## Task goal
Within the listing below, count the lines that include "Angeles" and give the count alone.

+++

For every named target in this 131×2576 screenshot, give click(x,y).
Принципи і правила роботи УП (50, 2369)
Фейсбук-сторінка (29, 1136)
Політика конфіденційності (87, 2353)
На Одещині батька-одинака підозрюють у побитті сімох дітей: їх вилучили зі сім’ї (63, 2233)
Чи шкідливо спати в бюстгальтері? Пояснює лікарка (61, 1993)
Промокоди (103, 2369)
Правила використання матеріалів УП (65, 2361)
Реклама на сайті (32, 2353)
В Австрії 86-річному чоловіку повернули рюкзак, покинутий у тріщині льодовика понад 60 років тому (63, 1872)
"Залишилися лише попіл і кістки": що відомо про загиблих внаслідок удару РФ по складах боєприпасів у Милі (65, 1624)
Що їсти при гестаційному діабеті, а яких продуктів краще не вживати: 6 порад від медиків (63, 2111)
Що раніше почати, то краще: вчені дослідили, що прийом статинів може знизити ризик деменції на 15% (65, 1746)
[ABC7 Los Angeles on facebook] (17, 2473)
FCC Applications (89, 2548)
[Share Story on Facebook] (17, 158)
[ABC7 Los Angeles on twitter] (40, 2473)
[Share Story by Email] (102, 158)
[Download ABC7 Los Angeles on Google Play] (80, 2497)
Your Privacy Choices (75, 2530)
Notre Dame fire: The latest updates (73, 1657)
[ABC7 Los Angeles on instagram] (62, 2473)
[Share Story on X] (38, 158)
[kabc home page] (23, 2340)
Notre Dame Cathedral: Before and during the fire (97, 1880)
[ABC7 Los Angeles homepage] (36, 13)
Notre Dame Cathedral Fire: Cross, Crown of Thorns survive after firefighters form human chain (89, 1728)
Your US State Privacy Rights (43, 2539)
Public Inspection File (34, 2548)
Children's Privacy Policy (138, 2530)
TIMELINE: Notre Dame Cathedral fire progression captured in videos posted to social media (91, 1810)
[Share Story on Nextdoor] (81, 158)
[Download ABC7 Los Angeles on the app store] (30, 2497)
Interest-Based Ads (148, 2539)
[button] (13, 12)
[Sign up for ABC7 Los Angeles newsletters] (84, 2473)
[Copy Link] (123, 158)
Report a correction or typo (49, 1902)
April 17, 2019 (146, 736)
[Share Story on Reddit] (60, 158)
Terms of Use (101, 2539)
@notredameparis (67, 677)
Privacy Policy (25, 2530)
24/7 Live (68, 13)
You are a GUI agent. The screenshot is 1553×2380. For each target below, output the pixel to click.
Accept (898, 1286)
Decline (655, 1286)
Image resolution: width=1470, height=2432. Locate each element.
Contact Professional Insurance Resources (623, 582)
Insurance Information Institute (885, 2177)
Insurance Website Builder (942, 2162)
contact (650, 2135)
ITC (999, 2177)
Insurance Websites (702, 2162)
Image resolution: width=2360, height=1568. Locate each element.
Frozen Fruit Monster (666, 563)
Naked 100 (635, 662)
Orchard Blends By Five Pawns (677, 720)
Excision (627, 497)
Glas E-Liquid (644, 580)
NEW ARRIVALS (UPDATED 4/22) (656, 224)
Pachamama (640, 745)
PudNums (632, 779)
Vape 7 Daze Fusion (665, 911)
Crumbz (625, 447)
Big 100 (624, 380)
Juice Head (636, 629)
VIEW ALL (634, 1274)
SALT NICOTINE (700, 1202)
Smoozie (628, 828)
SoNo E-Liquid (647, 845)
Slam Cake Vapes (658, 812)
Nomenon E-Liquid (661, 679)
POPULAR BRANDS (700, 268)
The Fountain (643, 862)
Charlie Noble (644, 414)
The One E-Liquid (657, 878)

+++

## Output for this task
7